Keras: Custom simple loss function generates unexpected results

Created on 5 Feb 2018 · 5Comments · Source: keras-team/keras

So I implemented a loss function performing RMSE which is simply square root of the built-in mean_squared_error loss as follows ( just copied the source code for mean_squared_error):

def mean_squared_error(y_true, y_pred):
    return K.mean(K.square(y_pred - y_true), axis=-1)

def rmse(y_true, y_pred):
    return K.sqrt(mean_squared_error(y_true, y_pred))

Then when I train my model using the following code:

model= Sequential()
model.add(Dense(100, input_shape=(9,), activation= 'relu'))
model.add(Dense(1))
model.compile('adam', loss=mean_squared_error, metrics=[rmse])
model.fit(x_tr, y_tr, batch_size=10, epochs=2)

I get the following result:

Epoch 1/2 2356/2356 [==============================] - 2s 884us/step - loss: 2.0065 - rmse: 0.9320 Epoch 2/2 2356/2356 [==============================] - 1s 553us/step - loss: 1.6754 - rmse: 0.8899

As you can see, the loss which is mean_squared_error is not the square of rmse.
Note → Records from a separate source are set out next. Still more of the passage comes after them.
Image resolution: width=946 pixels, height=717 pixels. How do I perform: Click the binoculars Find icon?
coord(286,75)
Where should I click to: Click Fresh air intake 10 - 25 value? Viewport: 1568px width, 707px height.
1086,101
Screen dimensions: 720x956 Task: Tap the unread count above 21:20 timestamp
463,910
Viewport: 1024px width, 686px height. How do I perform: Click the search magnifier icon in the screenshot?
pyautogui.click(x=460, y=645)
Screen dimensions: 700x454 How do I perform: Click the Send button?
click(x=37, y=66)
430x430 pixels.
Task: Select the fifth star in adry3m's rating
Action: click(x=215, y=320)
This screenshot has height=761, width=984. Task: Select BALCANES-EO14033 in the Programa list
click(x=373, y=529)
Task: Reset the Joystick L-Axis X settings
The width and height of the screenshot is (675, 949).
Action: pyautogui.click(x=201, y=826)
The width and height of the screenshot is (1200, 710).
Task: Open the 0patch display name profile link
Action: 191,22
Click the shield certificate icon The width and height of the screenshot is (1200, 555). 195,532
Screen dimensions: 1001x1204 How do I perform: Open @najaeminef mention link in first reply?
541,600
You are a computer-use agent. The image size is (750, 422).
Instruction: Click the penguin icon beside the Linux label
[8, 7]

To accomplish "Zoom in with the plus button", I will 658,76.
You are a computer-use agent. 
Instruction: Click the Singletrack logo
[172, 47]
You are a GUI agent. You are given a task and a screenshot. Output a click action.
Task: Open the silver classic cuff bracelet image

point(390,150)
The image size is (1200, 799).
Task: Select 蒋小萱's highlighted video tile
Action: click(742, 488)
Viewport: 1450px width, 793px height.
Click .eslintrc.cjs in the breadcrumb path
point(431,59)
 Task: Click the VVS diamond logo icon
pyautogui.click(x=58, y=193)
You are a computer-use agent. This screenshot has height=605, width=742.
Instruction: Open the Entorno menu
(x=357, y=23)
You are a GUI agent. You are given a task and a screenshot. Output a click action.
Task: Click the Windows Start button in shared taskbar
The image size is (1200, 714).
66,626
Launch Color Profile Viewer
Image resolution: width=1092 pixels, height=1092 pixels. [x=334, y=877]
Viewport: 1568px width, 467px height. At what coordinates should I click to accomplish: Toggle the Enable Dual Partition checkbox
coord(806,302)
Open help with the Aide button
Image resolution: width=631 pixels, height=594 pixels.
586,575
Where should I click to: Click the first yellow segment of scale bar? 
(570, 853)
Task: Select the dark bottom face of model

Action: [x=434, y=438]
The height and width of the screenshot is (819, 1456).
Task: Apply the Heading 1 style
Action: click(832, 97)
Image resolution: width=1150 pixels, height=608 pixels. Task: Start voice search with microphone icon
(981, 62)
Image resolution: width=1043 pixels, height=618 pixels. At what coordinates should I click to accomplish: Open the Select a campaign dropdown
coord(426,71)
Is this a bug, or am I missing something?

Source

reza-sohrabi

👍2

Most helpful comment

The display bar averages losses and metrics.

Say batch 1 has a loss (mse, rmse) = (4, 2).
Say batch 2 has a loss (mse, rmse) = (1, 1).

The progress bar after 2 batches would show (2.5, 1.5) which violates the square condition you are expecting but is accurate.

brge17 on 5 Feb 2018

👍4

All 5 comments

The display bar averages losses and metrics.

Say batch 1 has a loss (mse, rmse) = (4, 2).
Say batch 2 has a loss (mse, rmse) = (1, 1).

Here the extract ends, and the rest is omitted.